In a report published in Nature, researchers linked three genetic loci to the increased proliferation of hematopoietic stem cells (HSCs), which may subsequently increase the risk of clonal hematopoiesis of indeterminate potential (CHIP) and malignancies. This included a variant in a non-coding region near TET2 that was specific to people of African descent.
“Using genetics, we may be able to better identify who’s at increased risk of developing CHIP and leukemia or other diseases,” lead study author Alexander Bick, MD, PhD, of Vanderbilt University Medical Center, told ASH Clinical News. “If we’re better able to identify who’s at increased risk, that may help us target who to screen more closely for these diseases, catch it early, or try to identify treatments during the early stages of disease.”
The researchers analyzed genetic and health data from 97,691 people collected through the National Heart, Lung, and Blood Institute’s (NHLBI’s) Trans-Omics for Precision Medicine (TOPMed) program. Dr. Bick and colleagues identified 4,229 people with CHIP in TOPMed.
Another distinct set of whole-genome sequencing samples from the TOPMed Freeze 8 release also were identified to replicate the findings from the TET2 genetic association analysis (n=9,389).
TOPMed is a diverse cohort, the authors noted. Approximately 58% of people in the program are of non-European ancestry and approximately 82% are U.S. residents with diverse ancestry and ethnicity, including:
- European (40%)
- African (32%)
- Hispanic or Latino (16%)
- Asian (10%)
The genetic analysis revealed several germline genetic mutations that gave rise to clonal hematopoiesis, which occurred principally through two pathways. “The first pathway is related to genome integrity,” said Dr. Bick, “or how likely one is to get a mutation.” TERT was the top signal, followed by CHEK2, which is involved in DNA damage repair.
In their cohort analysis, the investigators found a region of the genome associated with CHIP in only people with African ancestry: the noncoding variant at the TET2 locus. This variant was specific to donors with African ancestry and is known to disrupt the HSC TET2 enhancer, resulting in decreased TET2 expression and higher levels of self-renewal of HSCs, the authors explained.

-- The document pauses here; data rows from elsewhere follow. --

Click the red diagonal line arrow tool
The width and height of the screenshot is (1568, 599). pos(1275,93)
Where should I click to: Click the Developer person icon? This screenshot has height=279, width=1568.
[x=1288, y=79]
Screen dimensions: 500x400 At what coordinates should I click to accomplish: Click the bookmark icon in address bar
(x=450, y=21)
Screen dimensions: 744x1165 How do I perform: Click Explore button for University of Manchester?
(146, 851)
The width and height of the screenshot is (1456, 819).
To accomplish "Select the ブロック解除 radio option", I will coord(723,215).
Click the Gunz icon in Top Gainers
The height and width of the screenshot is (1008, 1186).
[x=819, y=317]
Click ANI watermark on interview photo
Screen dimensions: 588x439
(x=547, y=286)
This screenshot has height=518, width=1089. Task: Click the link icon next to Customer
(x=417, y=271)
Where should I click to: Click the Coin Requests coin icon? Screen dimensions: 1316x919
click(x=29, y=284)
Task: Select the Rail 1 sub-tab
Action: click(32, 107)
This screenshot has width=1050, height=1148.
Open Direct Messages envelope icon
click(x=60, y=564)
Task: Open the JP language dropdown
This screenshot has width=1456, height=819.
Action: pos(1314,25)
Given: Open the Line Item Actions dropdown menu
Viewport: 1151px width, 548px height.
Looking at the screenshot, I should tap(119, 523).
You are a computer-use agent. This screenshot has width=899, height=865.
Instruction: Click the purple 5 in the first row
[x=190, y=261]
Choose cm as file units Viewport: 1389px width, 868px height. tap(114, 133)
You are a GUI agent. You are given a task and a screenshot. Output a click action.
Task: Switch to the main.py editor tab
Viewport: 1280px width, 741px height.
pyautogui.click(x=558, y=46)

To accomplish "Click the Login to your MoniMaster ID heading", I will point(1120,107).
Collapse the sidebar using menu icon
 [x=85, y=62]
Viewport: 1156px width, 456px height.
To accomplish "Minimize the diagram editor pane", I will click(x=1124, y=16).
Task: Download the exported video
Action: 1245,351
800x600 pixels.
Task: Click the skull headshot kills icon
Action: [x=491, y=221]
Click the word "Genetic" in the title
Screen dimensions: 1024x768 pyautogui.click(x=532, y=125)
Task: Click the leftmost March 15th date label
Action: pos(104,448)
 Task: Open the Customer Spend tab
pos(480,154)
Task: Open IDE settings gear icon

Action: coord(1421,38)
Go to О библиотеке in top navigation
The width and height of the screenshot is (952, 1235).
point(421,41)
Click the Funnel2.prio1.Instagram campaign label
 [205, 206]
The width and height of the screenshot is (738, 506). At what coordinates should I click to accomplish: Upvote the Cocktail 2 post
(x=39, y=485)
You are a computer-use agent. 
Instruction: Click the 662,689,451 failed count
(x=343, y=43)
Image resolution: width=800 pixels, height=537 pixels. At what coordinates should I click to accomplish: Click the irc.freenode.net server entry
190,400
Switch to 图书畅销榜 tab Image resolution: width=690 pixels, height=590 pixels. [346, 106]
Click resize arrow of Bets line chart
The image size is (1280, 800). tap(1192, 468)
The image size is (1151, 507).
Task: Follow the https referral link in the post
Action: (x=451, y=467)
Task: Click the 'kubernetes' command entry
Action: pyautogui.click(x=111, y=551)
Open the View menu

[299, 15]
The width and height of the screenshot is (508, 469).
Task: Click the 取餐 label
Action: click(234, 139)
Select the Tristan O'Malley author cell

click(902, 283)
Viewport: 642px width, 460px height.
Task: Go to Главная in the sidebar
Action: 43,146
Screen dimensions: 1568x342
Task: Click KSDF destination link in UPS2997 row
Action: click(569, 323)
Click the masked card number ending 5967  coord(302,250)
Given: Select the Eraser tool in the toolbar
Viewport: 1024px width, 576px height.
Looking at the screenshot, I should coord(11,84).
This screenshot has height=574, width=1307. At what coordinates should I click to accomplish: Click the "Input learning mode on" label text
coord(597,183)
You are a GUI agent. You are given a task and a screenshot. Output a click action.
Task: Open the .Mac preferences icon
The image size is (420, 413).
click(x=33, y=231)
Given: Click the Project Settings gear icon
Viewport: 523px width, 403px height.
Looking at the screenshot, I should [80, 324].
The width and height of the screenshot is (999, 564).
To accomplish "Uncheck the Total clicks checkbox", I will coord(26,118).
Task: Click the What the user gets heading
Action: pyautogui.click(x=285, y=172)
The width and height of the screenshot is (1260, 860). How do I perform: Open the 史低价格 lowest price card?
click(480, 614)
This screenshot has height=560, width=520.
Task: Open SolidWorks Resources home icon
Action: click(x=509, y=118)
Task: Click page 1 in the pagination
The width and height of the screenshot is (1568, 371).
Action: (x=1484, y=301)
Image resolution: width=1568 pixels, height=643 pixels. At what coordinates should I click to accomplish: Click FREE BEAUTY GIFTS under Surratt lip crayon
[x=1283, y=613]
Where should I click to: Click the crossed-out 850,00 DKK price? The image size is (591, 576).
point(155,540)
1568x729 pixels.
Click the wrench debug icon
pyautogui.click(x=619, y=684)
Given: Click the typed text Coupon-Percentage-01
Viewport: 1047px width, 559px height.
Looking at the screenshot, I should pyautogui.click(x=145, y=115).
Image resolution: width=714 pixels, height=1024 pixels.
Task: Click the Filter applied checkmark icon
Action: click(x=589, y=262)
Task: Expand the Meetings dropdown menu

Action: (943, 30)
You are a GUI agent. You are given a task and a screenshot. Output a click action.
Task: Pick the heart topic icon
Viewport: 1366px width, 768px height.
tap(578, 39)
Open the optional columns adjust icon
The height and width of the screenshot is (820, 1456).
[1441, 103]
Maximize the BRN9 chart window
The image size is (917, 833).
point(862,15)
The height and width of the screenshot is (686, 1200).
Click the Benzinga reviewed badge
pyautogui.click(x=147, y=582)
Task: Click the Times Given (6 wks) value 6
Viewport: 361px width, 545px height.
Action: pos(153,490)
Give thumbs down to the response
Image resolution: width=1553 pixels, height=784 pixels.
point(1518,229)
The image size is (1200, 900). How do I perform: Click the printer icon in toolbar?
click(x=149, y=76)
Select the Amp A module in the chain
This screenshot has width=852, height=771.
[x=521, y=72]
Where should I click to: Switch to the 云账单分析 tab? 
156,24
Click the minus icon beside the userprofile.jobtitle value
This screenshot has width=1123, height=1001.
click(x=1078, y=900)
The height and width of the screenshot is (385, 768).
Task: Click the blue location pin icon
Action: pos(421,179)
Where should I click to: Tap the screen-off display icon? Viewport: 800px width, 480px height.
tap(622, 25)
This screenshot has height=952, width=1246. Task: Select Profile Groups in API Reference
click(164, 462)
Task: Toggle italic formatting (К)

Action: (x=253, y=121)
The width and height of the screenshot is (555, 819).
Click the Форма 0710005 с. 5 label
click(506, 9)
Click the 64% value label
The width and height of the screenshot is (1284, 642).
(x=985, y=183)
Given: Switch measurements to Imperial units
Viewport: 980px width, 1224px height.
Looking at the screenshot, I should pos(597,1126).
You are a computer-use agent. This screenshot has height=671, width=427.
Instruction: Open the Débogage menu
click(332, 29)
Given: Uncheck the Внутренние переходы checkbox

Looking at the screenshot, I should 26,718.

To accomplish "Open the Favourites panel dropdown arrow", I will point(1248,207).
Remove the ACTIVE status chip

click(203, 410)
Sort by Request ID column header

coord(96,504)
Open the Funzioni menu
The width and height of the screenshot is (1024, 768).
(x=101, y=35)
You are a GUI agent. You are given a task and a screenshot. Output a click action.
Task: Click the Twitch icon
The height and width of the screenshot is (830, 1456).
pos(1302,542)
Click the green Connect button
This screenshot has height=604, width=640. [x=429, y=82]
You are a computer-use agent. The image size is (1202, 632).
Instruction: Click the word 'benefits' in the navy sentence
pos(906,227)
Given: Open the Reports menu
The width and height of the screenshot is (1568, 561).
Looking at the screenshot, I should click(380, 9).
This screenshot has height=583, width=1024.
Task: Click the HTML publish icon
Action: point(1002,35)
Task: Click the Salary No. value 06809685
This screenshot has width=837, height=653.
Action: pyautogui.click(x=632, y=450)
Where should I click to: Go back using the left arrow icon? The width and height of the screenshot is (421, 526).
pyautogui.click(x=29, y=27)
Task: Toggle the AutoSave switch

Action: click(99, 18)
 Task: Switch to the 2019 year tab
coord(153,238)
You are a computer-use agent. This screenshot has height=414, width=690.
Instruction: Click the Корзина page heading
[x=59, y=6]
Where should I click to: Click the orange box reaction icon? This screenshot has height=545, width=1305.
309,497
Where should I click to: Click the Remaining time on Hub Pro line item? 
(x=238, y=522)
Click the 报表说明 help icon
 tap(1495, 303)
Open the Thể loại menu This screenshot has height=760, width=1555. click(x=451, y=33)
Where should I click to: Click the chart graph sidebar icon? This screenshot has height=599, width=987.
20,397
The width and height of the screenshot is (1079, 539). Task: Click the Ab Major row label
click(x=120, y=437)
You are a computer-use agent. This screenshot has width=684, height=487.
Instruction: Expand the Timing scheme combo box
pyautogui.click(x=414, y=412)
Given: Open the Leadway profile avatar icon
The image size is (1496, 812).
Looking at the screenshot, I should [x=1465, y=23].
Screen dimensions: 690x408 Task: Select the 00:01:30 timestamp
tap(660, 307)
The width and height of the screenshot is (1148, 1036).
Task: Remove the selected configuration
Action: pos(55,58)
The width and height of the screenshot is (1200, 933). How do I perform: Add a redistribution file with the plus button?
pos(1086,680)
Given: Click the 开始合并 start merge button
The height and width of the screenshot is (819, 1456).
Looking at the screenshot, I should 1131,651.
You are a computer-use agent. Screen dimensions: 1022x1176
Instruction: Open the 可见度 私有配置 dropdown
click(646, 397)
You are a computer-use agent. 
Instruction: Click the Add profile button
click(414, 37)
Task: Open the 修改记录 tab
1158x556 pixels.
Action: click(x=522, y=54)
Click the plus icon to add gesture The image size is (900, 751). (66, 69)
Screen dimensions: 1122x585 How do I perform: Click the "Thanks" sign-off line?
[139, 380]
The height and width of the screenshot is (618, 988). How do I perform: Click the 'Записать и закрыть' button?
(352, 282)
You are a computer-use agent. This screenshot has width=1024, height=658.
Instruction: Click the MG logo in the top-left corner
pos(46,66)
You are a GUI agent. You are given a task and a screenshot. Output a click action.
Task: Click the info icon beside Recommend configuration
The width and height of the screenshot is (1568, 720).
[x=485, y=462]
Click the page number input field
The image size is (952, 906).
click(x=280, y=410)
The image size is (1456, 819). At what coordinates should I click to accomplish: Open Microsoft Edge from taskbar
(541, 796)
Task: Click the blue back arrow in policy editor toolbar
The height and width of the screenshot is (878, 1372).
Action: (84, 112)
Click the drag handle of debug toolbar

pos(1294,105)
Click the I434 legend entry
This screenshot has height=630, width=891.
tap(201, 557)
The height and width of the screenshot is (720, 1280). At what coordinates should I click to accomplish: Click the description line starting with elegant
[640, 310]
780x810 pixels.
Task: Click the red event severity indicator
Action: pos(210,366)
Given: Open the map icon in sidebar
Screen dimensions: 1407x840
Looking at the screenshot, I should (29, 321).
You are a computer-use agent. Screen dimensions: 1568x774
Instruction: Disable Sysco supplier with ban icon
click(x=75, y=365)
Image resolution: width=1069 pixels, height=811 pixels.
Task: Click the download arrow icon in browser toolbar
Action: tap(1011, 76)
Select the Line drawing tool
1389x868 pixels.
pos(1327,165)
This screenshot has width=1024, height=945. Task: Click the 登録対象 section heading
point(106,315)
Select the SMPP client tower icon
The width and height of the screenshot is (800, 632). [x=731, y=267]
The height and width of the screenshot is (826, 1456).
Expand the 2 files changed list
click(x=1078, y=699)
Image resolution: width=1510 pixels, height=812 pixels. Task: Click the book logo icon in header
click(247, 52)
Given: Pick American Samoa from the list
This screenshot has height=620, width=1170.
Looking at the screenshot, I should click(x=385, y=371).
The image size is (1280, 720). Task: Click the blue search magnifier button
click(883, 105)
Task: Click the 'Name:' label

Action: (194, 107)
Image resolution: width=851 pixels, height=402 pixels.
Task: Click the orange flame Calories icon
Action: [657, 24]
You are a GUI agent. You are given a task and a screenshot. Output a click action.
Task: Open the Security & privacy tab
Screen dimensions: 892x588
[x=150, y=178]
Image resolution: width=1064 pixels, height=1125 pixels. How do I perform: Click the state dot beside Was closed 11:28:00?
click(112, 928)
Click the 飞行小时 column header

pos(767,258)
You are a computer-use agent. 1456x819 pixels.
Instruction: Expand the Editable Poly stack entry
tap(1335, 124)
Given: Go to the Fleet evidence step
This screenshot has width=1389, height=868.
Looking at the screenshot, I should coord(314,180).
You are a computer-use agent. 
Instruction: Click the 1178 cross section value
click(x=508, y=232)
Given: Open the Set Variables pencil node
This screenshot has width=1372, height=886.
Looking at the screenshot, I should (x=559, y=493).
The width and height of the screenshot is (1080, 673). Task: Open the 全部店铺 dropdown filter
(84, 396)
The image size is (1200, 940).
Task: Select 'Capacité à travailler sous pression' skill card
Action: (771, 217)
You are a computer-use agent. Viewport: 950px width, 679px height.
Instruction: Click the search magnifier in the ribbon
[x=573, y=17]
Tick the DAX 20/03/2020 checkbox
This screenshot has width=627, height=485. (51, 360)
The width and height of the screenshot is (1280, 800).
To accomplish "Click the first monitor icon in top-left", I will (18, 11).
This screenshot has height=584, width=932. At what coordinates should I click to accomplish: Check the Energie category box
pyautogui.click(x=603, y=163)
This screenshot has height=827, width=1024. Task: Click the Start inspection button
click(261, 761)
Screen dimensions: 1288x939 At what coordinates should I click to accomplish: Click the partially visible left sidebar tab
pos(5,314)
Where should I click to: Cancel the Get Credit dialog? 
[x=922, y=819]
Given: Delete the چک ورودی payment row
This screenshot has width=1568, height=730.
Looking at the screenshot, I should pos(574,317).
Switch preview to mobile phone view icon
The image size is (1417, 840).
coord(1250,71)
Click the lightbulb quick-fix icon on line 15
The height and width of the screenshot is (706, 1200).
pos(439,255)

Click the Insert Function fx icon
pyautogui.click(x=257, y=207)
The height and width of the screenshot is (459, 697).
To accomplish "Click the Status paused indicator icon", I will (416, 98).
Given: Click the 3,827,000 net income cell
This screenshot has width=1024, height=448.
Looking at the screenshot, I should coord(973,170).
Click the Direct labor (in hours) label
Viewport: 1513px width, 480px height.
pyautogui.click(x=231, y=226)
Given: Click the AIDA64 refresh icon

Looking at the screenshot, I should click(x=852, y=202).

They also observed lower-than-normal levels of TET2 mRNA in blood samples from 16 African Americans in the cohort who had 1 copy of this genetic variant.
To confirm these findings in the lab, researchers removed the TET2 gene from mice and found subsequent increased self-renewal of HSCs, resulting in more stem cells. Cell colonies also grew more rapidly when the investigators “turned down” expression of TET2 in isolated human HSCs.
“Using genetics, we may be able to better identify who’s at increased risk of developing CHIP and leukemia or other diseases.”
—Alexander Bick, MD, PhD
Dr. Bick added that the genetic predisposition to clonal hematopoiesis and myeloproliferative neoplasms (MPNs) was almost identical, suggesting that people who are born with this increased risk of CHIP are also at an increased risk of MPNs.
The researchers found “very specific” signatures of increased inflammation, according to Dr. Bick, including interleukin 6 (IL-6) and IL-1 beta.
“We think the mutation is driving the inflammation, but there’s also an active area of research trying to understand whether people who have increased inflammation are at increased risk of developing this and other blood disorders,” he said. “An active future direction of investigation is to try to understand how inflammation is feeding into clonal hematopoiesis and causing it to evolve into MPNs and myeloid leukemia.”
Limitations of this study included the reduced sensitivity for the detection of CHIP with low allele fractions, as well as the cross-sectional nature of the analyses of CHIP with non-genetic risk factors and biomarkers.
Study authors report no relevant conflicts of interest.
Bick AG, Weinstock JS, Nandakumar SK, et al. Inherited causes of clonal haematopoiesis in 97,691 whole genomes. Nature. 2020;586:763-768.